Work to complete
The required output consists solely of the lines from the top of the listing through the line containing "You are a computer-use agent. The", transcribed exactly.

------

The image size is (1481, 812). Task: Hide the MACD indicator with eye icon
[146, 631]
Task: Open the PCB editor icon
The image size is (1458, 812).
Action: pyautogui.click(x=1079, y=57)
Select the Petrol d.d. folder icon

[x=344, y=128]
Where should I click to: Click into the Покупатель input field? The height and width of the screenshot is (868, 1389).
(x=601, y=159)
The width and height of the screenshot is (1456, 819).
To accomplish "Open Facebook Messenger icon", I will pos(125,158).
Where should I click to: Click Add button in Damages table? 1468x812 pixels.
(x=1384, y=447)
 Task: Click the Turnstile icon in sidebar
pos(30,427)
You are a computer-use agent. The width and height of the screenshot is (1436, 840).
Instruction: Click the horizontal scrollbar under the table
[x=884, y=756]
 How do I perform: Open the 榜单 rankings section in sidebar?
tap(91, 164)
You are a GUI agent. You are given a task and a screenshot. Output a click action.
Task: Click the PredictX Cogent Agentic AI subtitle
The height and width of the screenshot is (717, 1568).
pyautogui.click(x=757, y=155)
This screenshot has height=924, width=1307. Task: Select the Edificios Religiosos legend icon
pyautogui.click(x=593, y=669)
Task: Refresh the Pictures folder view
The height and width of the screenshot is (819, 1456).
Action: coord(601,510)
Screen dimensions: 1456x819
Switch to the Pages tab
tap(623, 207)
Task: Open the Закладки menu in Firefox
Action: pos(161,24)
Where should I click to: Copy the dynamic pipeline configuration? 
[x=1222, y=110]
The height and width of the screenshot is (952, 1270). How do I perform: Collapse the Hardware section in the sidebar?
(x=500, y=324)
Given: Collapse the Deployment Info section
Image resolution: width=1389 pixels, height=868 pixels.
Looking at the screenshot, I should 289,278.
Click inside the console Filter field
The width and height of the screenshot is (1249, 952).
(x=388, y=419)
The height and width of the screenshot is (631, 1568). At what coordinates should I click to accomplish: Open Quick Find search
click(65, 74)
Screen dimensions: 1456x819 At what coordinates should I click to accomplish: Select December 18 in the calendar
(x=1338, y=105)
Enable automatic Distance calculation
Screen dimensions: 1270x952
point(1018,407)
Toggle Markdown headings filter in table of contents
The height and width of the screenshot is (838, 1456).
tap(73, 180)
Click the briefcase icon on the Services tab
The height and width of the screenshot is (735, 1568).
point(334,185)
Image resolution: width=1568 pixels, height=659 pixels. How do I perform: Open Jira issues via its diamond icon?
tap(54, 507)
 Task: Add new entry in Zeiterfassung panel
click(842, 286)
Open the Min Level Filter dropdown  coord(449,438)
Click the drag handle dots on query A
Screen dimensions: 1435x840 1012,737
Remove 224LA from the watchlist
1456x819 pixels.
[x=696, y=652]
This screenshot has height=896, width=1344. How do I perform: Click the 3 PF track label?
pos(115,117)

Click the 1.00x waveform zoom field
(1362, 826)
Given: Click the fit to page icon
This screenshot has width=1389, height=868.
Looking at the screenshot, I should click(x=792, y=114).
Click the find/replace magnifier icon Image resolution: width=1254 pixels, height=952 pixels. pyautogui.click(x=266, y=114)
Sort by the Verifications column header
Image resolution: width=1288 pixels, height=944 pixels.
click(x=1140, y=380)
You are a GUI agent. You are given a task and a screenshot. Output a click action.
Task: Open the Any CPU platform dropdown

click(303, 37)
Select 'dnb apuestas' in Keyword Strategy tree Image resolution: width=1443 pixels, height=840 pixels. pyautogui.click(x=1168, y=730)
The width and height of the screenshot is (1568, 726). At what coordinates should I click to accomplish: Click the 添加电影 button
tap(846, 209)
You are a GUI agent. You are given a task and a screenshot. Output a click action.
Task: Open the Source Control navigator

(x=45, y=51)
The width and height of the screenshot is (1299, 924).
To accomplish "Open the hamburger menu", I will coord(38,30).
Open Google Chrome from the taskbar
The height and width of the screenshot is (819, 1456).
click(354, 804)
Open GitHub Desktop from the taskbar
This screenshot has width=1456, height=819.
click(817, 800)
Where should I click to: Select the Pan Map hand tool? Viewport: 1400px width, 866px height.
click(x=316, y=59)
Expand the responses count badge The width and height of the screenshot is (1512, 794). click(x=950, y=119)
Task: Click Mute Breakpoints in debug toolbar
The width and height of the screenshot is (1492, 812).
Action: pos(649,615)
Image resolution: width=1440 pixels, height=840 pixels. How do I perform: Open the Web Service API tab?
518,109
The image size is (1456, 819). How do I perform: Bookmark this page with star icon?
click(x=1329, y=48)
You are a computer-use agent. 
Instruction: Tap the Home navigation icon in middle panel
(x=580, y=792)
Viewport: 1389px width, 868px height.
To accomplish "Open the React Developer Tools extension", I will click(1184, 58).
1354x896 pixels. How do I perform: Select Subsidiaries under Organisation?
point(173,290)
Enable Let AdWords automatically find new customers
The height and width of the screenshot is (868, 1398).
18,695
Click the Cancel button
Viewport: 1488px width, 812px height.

------

Answer to this task
The image size is (1481, 812). Task: Hide the MACD indicator with eye icon
[146, 631]
Task: Open the PCB editor icon
The image size is (1458, 812).
Action: pyautogui.click(x=1079, y=57)
Select the Petrol d.d. folder icon

[x=344, y=128]
Where should I click to: Click into the Покупатель input field? The height and width of the screenshot is (868, 1389).
(x=601, y=159)
The width and height of the screenshot is (1456, 819).
To accomplish "Open Facebook Messenger icon", I will pos(125,158).
Where should I click to: Click Add button in Damages table? 1468x812 pixels.
(x=1384, y=447)
 Task: Click the Turnstile icon in sidebar
pos(30,427)
You are a computer-use agent. The width and height of the screenshot is (1436, 840).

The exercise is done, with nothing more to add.